--- start INFORMATION SHOWN ---
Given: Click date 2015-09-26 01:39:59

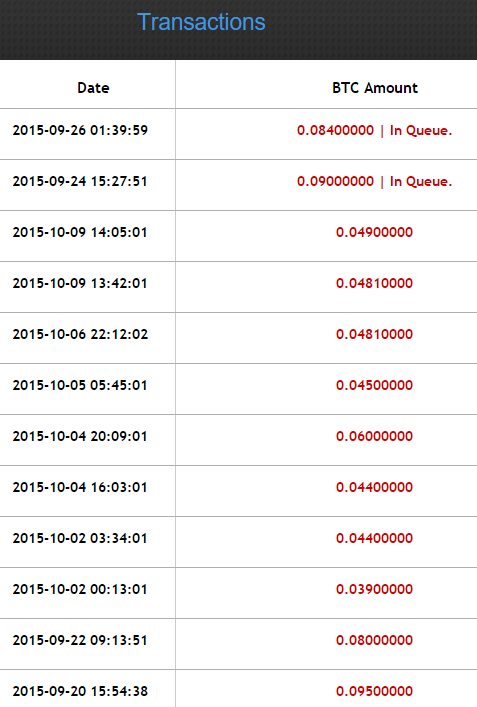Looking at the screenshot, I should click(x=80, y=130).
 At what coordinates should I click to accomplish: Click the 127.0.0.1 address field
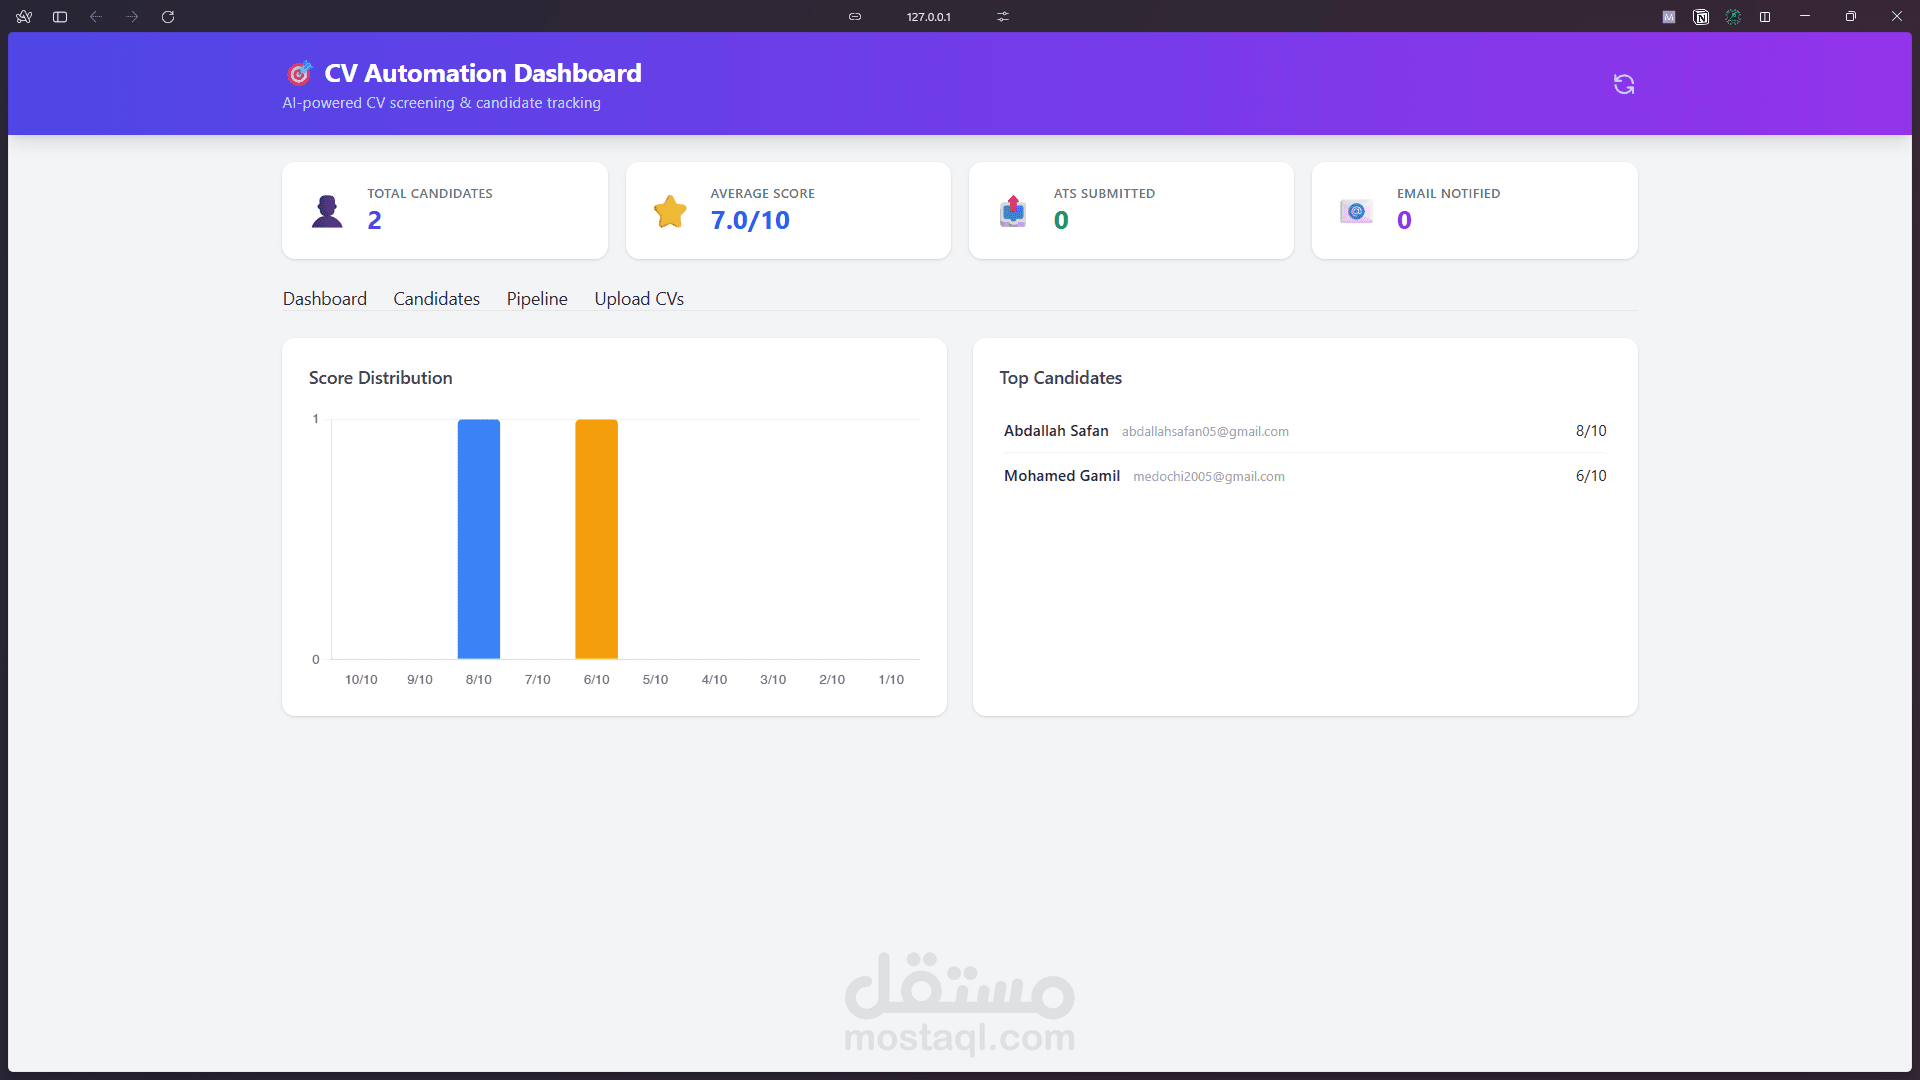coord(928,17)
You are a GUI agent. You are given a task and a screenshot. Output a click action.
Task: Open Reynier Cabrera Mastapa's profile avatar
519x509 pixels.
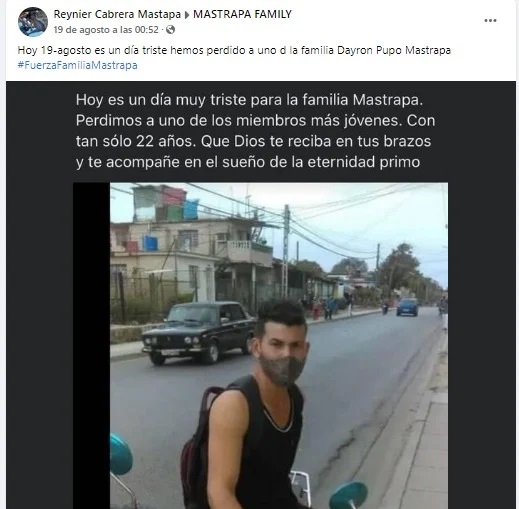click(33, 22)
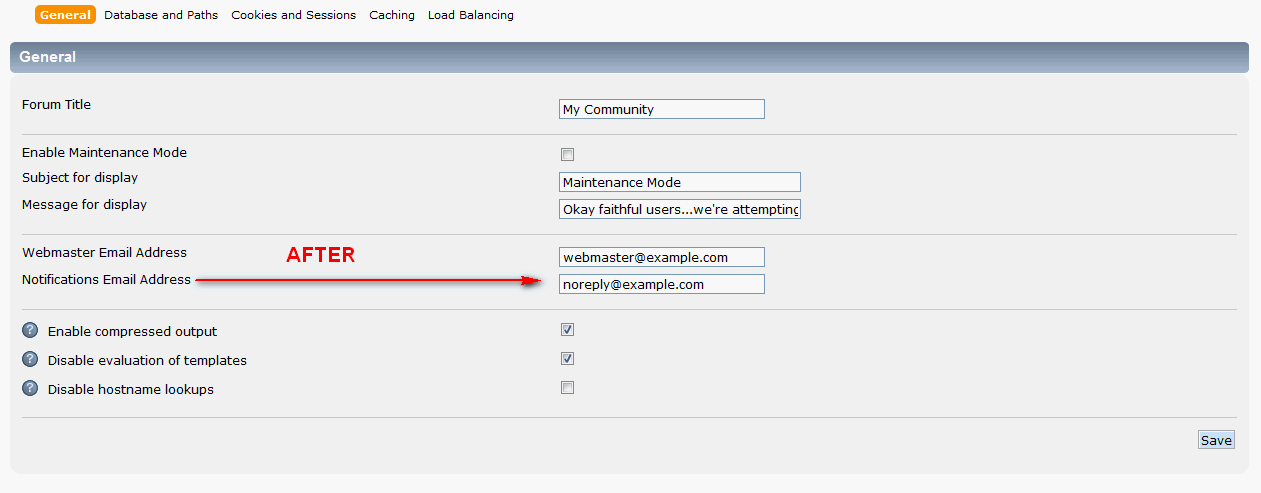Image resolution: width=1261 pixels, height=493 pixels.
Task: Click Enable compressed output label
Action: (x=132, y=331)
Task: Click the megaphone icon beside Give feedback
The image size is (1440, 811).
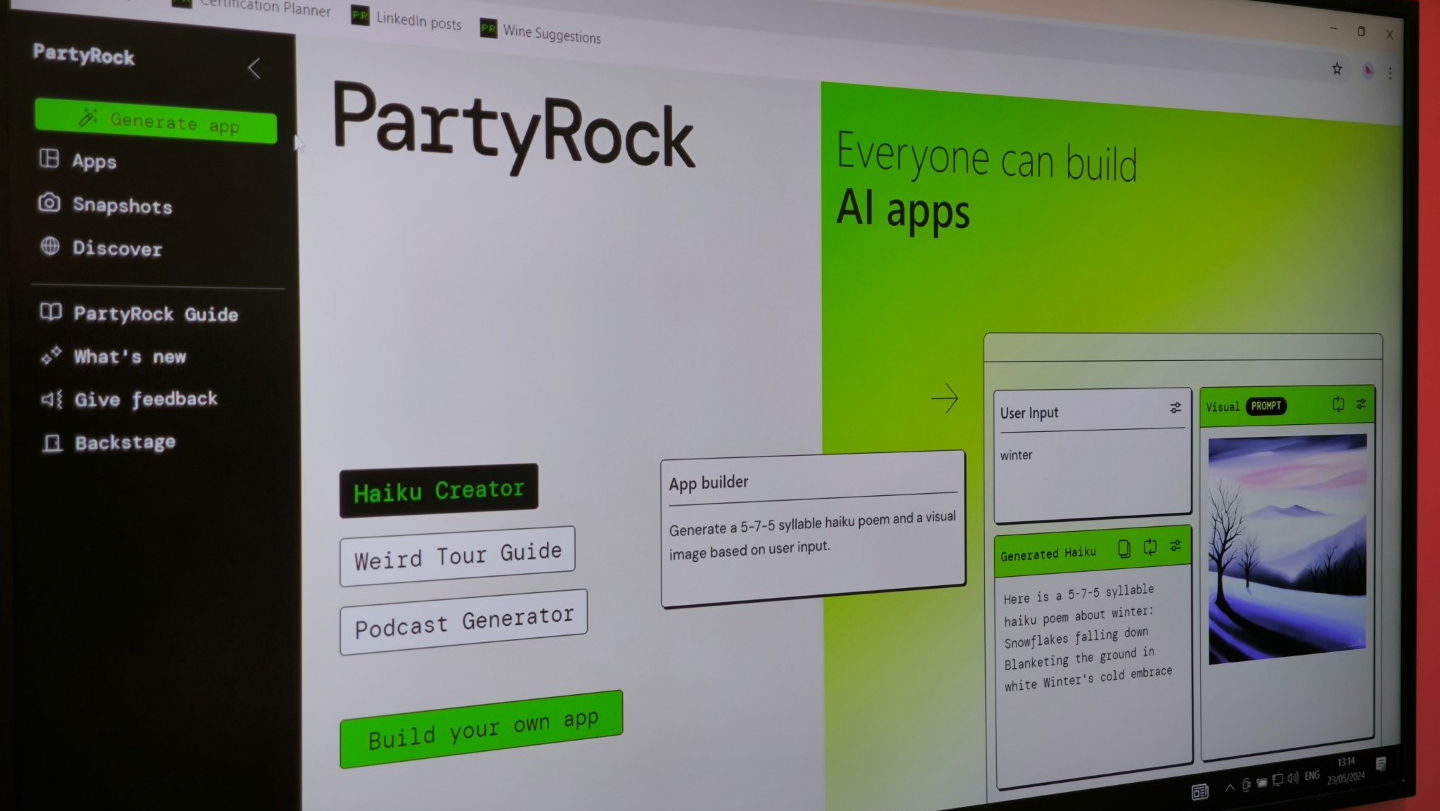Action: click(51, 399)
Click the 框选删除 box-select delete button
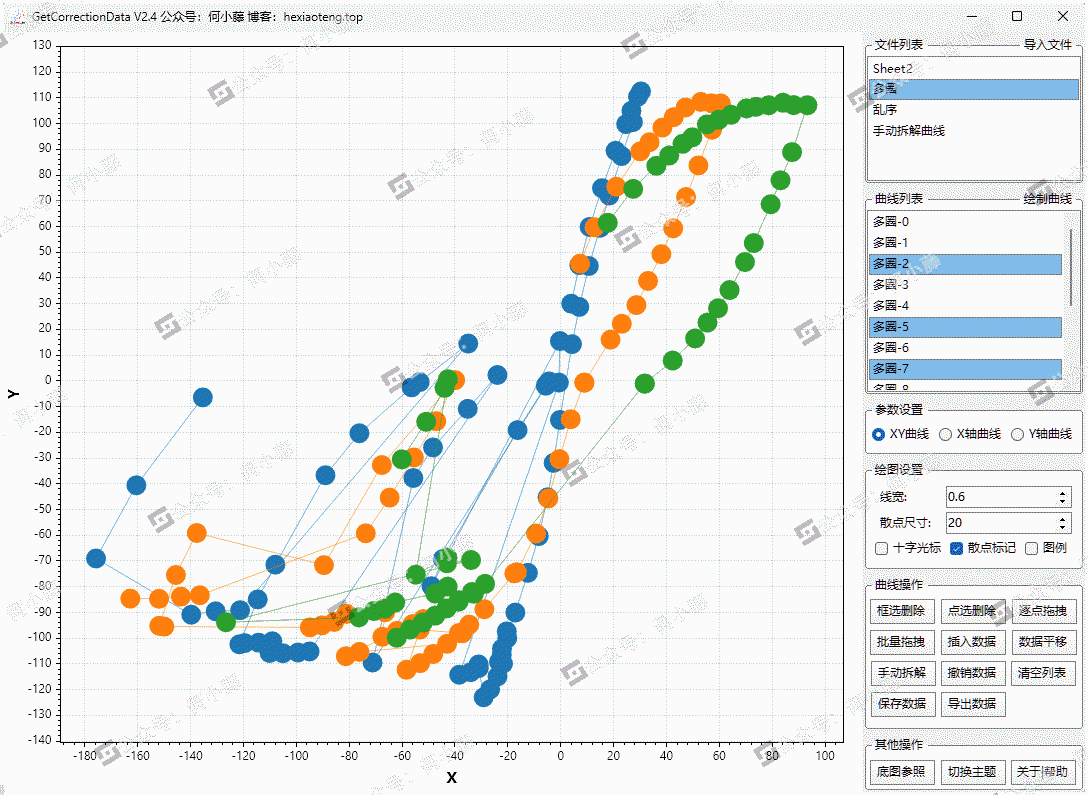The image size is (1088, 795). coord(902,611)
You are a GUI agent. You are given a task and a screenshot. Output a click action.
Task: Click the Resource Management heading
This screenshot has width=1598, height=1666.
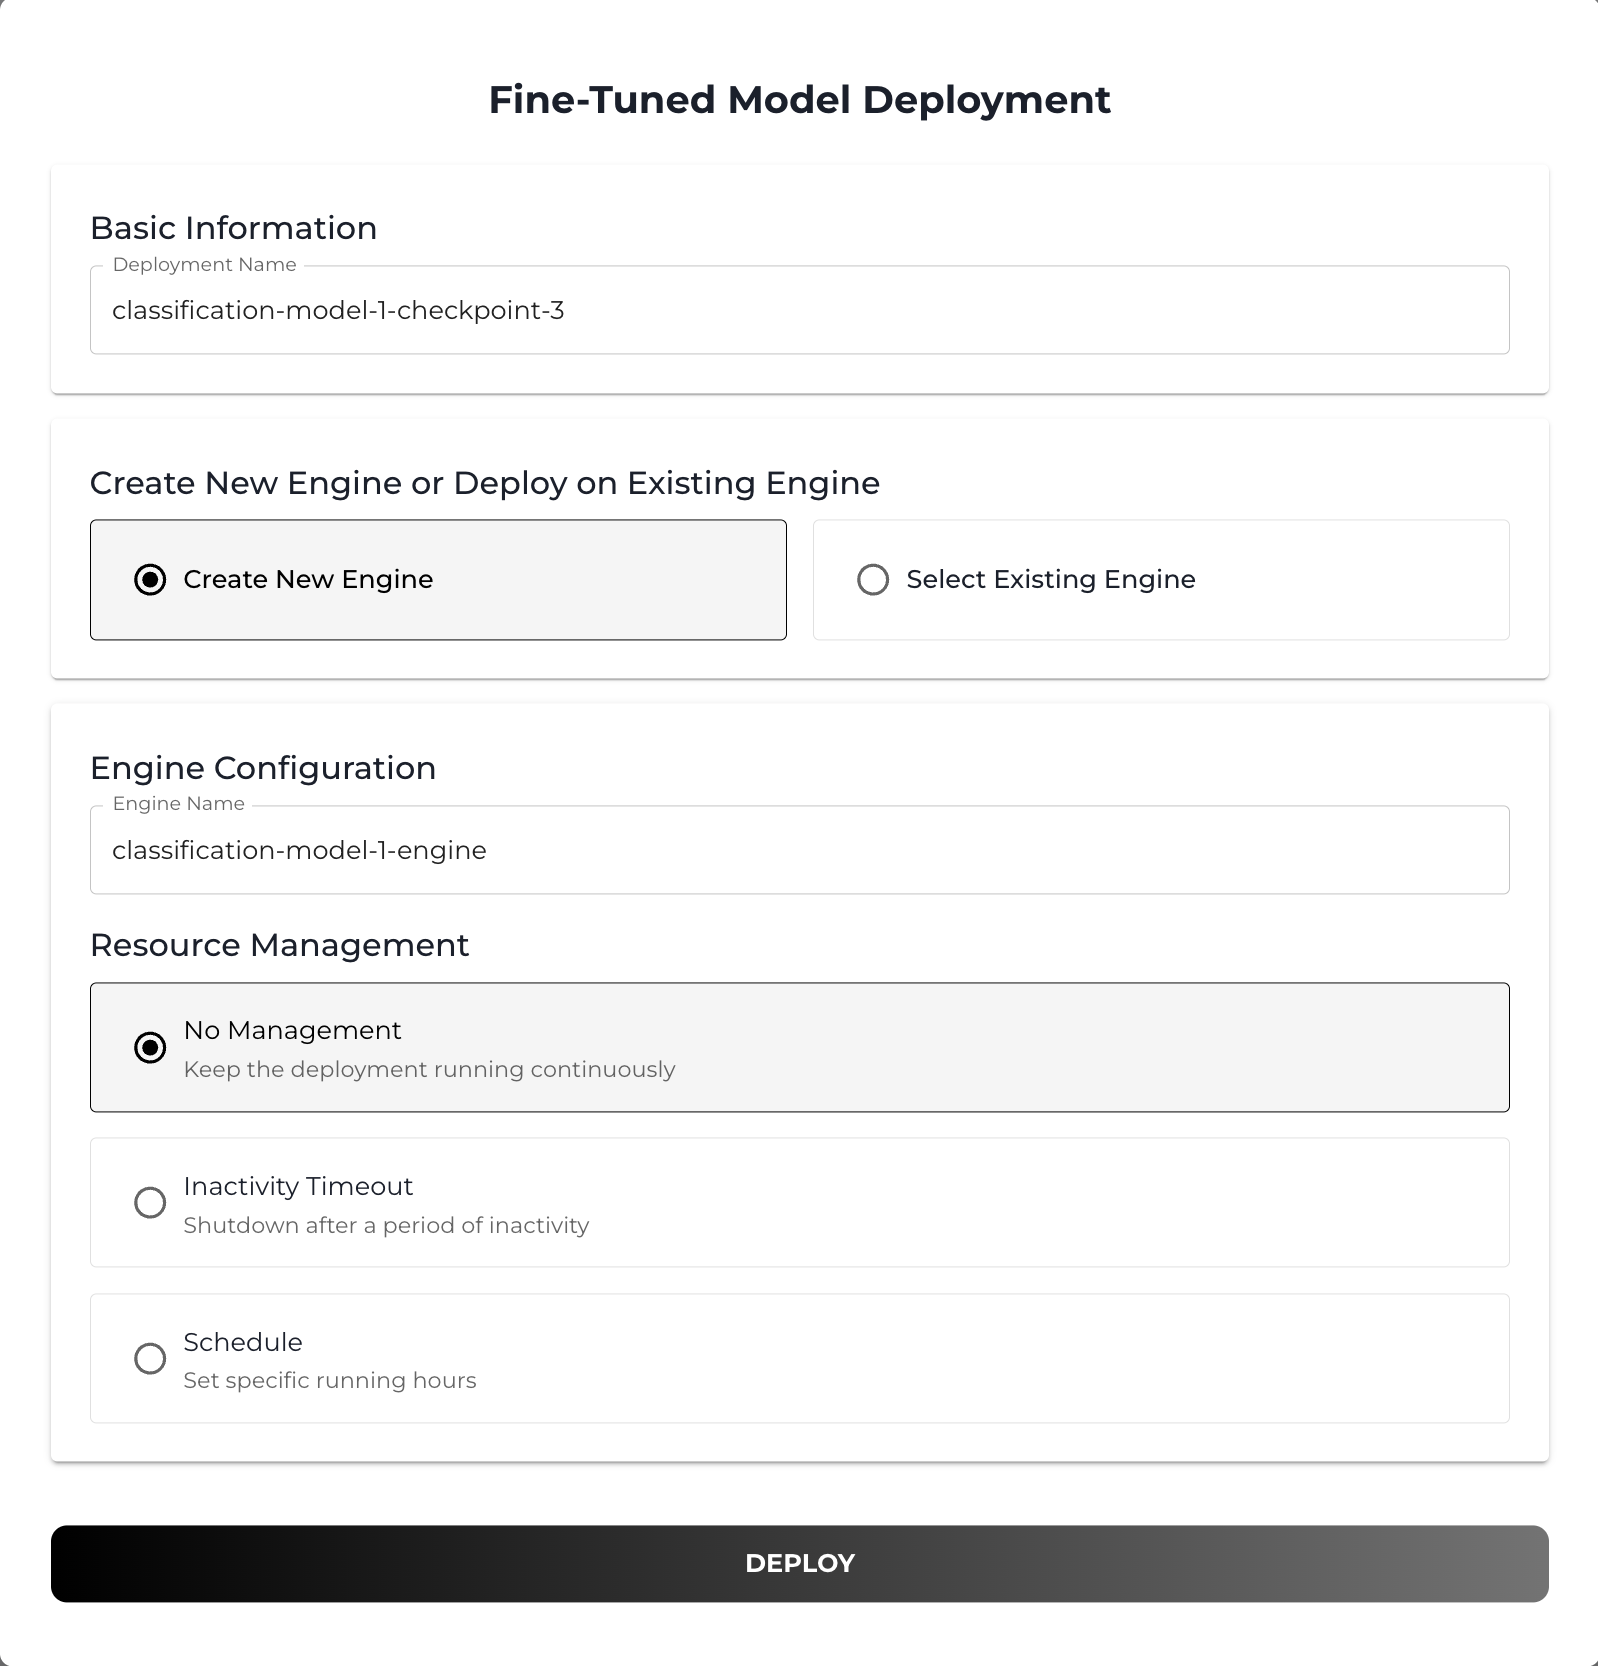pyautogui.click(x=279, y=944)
--- end INFORMATION SHOWN ---
▶ _DIRECTIONS_
Quote every line of the records above word for word, omitting the pictures.

▶ _RESPONSE_
Given: Click date 2015-09-26 01:39:59

Looking at the screenshot, I should click(x=80, y=130).
 At what coordinates should I click to accomplish: Click the 127.0.0.1 address field
coord(928,17)
You are a GUI agent. You are given a task and a screenshot. Output a click action.
Task: Open Reynier Cabrera Mastapa's profile avatar
519x509 pixels.
click(33, 22)
Image resolution: width=1261 pixels, height=493 pixels.
Task: Click Enable compressed output label
Action: (x=132, y=331)
Task: Click the megaphone icon beside Give feedback
The image size is (1440, 811).
Action: click(51, 399)
Click the 框选删除 box-select delete button
The image size is (1088, 795). coord(902,611)
You are a GUI agent. You are given a task and a screenshot. Output a click action.
Task: Click the Resource Management heading
This screenshot has width=1598, height=1666.
pyautogui.click(x=279, y=944)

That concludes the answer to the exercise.